Two parallel, uniformly charged, infinitely long wires carry opposite charges with a linear charge density \(\lambda=1.00 \mu \mathrm{C} / \mathrm{m}\) and are \(6.00 \mathrm{~cm}\) apart. What is the magnitude and direction of the electric field at a point midway between them and \(40.0 \mathrm{~cm}\) above the plane containing the two wires?
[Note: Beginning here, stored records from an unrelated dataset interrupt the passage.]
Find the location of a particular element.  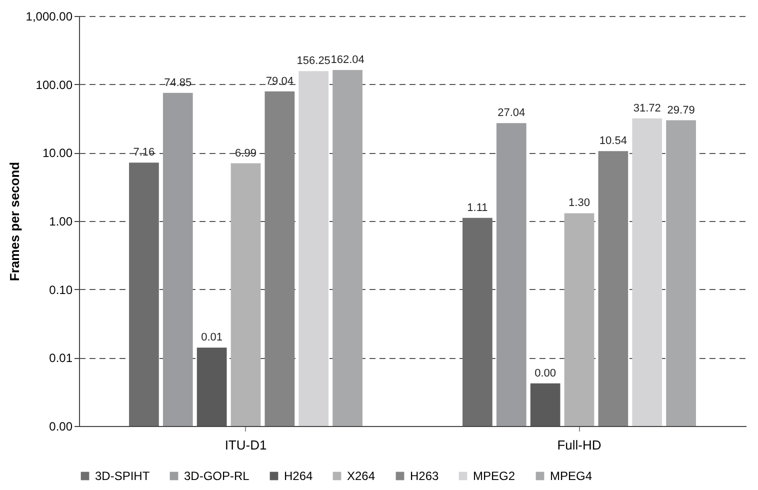

y-axis-title: Frames per second is located at coordinates (14, 222).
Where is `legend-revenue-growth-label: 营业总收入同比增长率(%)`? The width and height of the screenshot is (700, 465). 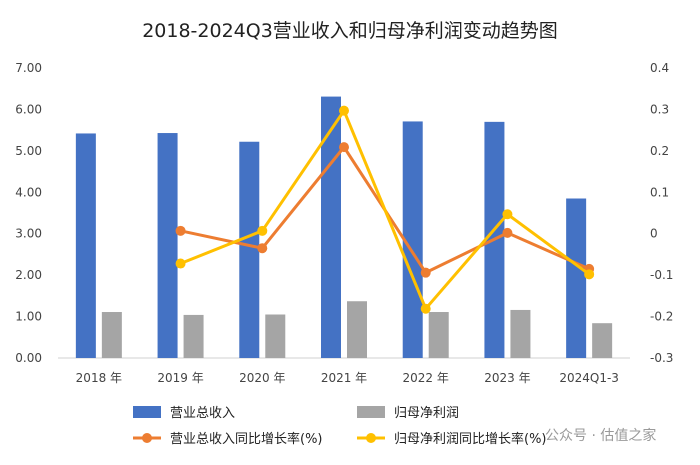
legend-revenue-growth-label: 营业总收入同比增长率(%) is located at coordinates (246, 439).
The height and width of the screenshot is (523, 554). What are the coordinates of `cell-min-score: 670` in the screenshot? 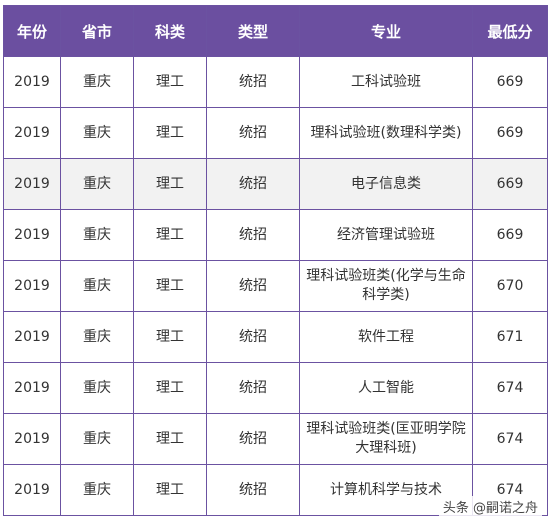 It's located at (510, 286).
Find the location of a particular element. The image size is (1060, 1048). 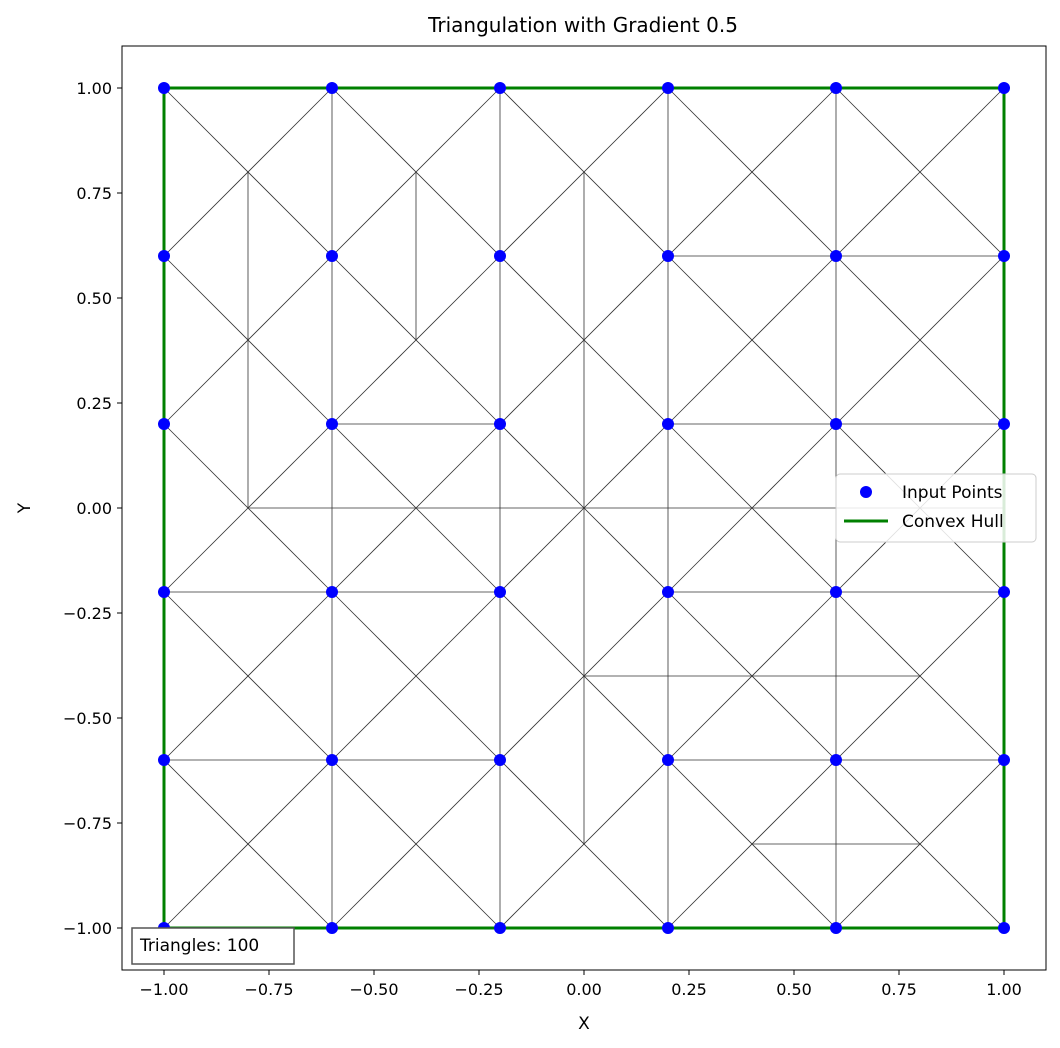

To begin, we need to find the electric field generated by each wire individually. For a uniformly charged, infinitely long wire, the electric field at a perpendicular distance, r, can be calculated using the formula: $$ E = \frac{1}{4\pi\epsilon_0} \cdot \frac{2 \cdot \lambda}{r} $$ where \(\epsilon_0\) is the vacuum permittivity (\(8.85 \times 10^{-12} \mathrm{C^2/Nm^2}\)), λ is the linear charge density of the wire, and r is the perpendicular distance from the wire. In our case, \(\lambda = 1.00 \times 10^{-6} \mathrm{C/m}\). The distance between the two wires is 6 cm, which means that the perpendicular distance from the midpoint is \(\frac{6}{2} = 3\) cm or 0.03 m. Substituting this value into the equation for both wires, we have: $$ E_1 = E_2 = \frac{1}{4\pi\epsilon_0} \cdot \frac{2 \cdot 1.00 \times 10^{-6}}{0.03} $$ Calculate the electric field: $$ E_1 = E_2 \approx 1.19 \times 10^{5} \mathrm{N/C} $$

To find the net electric field at the given point, we need to determine the components of the electric field due to each wire along the x and y axis. Since the wires are carrying opposite charges, the electric fields will have opposite directions along the y-axis but the same direction along the x-axis. Next, we need to calculate the x and y components of each electric field. We are given that the point is 40 cm above the plane containing the two wires or 0.4 m. So, the angle \(\theta\) between the electric field and the x-axis can be calculated using the tangent function: $$ \tan\theta = \frac{0.03}{0.4} $$ Calculate the angle: $$ \theta \approx 4.29^{\circ} $$ Now, we can find the x and y components of the electric field due to each wire (keep in mind that the y components are opposite in direction): $$ E_{1x} = E_1 \cos\theta $$ $$ E_{1y} = E_1 \sin\theta $$ Calculate the components: $$ E_{1x} = E_{2x} \approx 1.19 \times 10^{5} \cos(4.29^{\circ}) \approx 1.18 \times 10^{5} \mathrm{N/C} $$ $$ E_{1y} \approx 1.19 \times 10^{5} \sin(4.29^{\circ}) \approx 8.93 \times 10^{3} \mathrm{N/C} $$ Now, we can sum the x and y components: $$ E_{netx} = E_{1x} + E_{2x} $$ $$ E_{nety} = E_{1y} - E_{2y} =0 \mathrm{N/C} $$ Finally, calculate the magnitude of the net electric field: $$ E_{net} = \sqrt{E_{netx}^2 + E_{nety}^2} $$ $$ E_{net} \approx 1.18 \times 10^{5} \mathrm{N/C} $$

Since the net electric field has components only along the x-axis (since the y component is zero), the direction is along the horizontal plane (x-axis) and the electric field is pointing perpendicular to the line connecting the two wires and in the direction away from the positive wire. The net electric field has a magnitude of approximately \(1.18 \times 10^{5} \mathrm{N/C}\) and is directed along the x-axis, perpendicular to the line connecting the two wires and away from the positive wire.